Даттам улыбнулся суеверию тюремщика и сказал:
— Я сейчас не могу колдовать, из-за этой гусиной крови, и еще долго не смогу…
Следующей ночью охранник пронес в тюрьму набивной кафтан казенного курьера, завернул Даттама в плащ и вывел через сад на улицу.
— Иди, — сказал стражник.
— Безоружным? — удивился Даттам, — ты мне хоть кинжал какой-нибудь дай.
Стражник отдал ему свой кинжал, и Даттам в ту же секунду приставил его к горлу стражника:
— А ну, рассказывай, кто тебе заплатил за мое бегство?
Стражник захныкал:
— Секретарь экзарха, господин Арфарра.
Даттам подумал: «Чтобы спасти меня, Арфарра рискует жизнью! А что, если этот глупый стражник проговорится? Арфарра займет мое место на дыбе!»
И перерезал шею своему спасителю.
«Теперь-то он точно не выдаст Арфарру», — подумал молодой мятежник, утопив труп в казенном озерце, том самом, в которое когда-то старый судья швырнул взятку Бужве.
Ночевал Даттам у казенной гадалки: поел пряженных в масле лепешек и велел разбудить его в час Росы, чтоб выйти из городу вместе с народом, ходившим на строительство укреплений; стражники должны были заявить о бегстве лишь в полдень.
И вот сосед по шестидворке отогнул занавеску и видит: гадалка принимает то ли любовника, то ли вовсе клиента в неурочный час. А он сам имел на женщину виды… Разве может такое быть терпимо?
Даттам очнулся оттого, что что-то мокрое капало ему за шиворот. Дернулся: трое стражников справа, двое слева, а шестой бьет над ним гусиное яйцо.
— Эй, — кричит один, который слева, — трех яиц хватит, из остальных яичницу сделаем…
Потом привязали Даттама к лошадиному хвосту и проволокли через весь город.
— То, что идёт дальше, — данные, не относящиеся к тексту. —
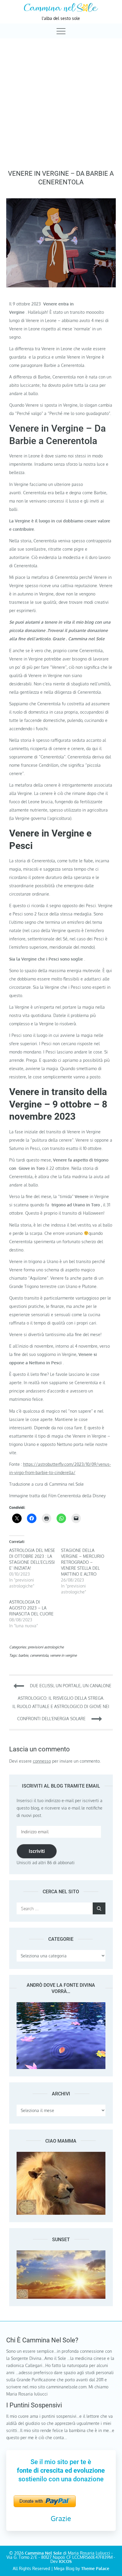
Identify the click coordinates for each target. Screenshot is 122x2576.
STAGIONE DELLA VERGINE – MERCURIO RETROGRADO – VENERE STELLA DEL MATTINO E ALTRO (82, 1562)
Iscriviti (37, 1851)
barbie (23, 1655)
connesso (42, 1761)
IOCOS (65, 2561)
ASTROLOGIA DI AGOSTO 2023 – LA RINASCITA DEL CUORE (31, 1607)
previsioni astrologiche (46, 1647)
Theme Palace (95, 2568)
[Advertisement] (61, 102)
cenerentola (39, 1655)
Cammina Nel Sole (43, 2553)
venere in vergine (63, 1655)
* * *На допросе Даттам показал, что свел в камере знакомство с крысой, обменялся с ней одеждой, а сам утек через нору.
— А крысу, — говорит, — чтобы стража не заметила, проклял до полудня, — велел носить человечью личину…
Секретарь экзарха, Арфарра, сидел с законченевшим лицом в углу и вел протоколы допроса.
Вечером Даттам смотрел через оконце вверху: небо улыбается, цветет фейерверками, за стенами ликует народ. Даттам понял, что войска мятежников отходят от столицы и подумал: завтра меня казнят… Стало одиноко и страшно. В конце концов, двадцать два года…
А потом вдруг пошел дождь: это искренние молитвы экзарха развеяли злые чары…
Наутро пришли стражники, остригли арестанта, переодели, пряча глаза… Понесли в паланкине с решетками к площади назиданий. Даттам глядит: солнце сверкает на мокрой черепице, пахнет свежими лепешками, и зелень так и лезет, так и тянется, хватает за душу пальчиками. Стоит Верхний Город, — здания как жемчужины, стены как оправа… осунулся, погрустнел.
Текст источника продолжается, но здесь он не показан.